This ITRC Technology Information Sheet provides the general description of SVE as a remedial technology that can serve as VI mitigation. Included is an overview of SVE, as well as design considerations, a list of typical SVE components, conditions for applicability as a VI mitigation method, and advantages and disadvantages of applying SVE to mitigate VI. Cost considerations and a list of additional resources are provided. This Technology Information Sheet is intended to provide basic information that will enable the user to evaluate the applicability of SVE to support mitigating VI.
SVE is a remediation technology that is based on the extraction of soil vapor from the subsurface to reduce or eliminate a source of volatile organic compounds (VOCs) in the unsaturated zone. The soil vapor is extracted by creating negative pressure in the unsaturated zone by means of extraction wells or trenches connected to suction (Figure 1). This is similar in concept to sub-slab depressurization (SSD), and both technologies can provide means of mitigating VI into buildings. However, while VI mitigation is the main objective of SSD, SVE is concerned primarily with addressing the source, with the VI mitigation being a possible ancillary effect. During SVE, the VOCs in the unsaturated zone undergo volatilization from the source materials and are removed with the extracted soil vapor. The off-gas is typically treated before being discharged into the atmosphere in accordance with applicable federal, state, or local laws and regulations. SVE is applicable to sites impacted by VOCs where a sufficient thickness and permeability of the unsaturated zone are present to enable soil vapor extraction.
In the context of VI mitigation, an SVE system can prevent the migration of VOCs into a building from sources located both below and at certain distance from the structure. In the former case, the mitigation mechanism is the development of a negative pressure zone in the subsurface below the building, resulting in an outward air flow across the building floor. In the latter case, the SVE system might intercept the VOCs before they reach the building footprint.

▶ **Data provided**
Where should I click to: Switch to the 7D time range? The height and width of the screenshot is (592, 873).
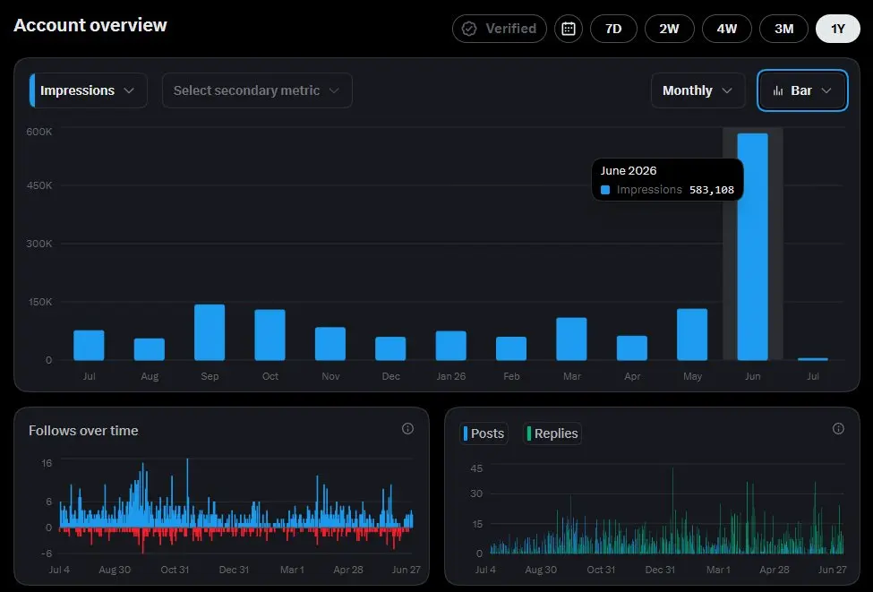click(613, 29)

▶ **What to work on**
1 – Based on the soil vapor extraction sheet, does each statement agree with the text? Answer yes or no and quote the deciding words. (a) The main objective of SVE is to mitigate vapor intrusion. (b) SVE off-gas is typically treated before it is discharged into the atmosphere. (c) SVE can address VOC sources located at some distance from a building.
2 – In one to three sentences, explain how the soil vapor extraction sheet says an SVE system keeps VOCs from a source directly beneath a building out of that building.

▶ **Answers in order**
1 –
(a) No: "SVE is concerned primarily with addressing the source, with the VI mitigation being a possible ancillary effect."
(b) Yes: "The off-gas is typically treated before being discharged into the atmosphere"
(c) Yes: "an SVE system can prevent the migration of VOCs into a building from sources located both below and at certain distance from the structure."

2 – The SVE system creates a negative pressure zone in the subsurface below the building. This produces an outward air flow across the building floor, which keeps the VOCs from migrating into the building.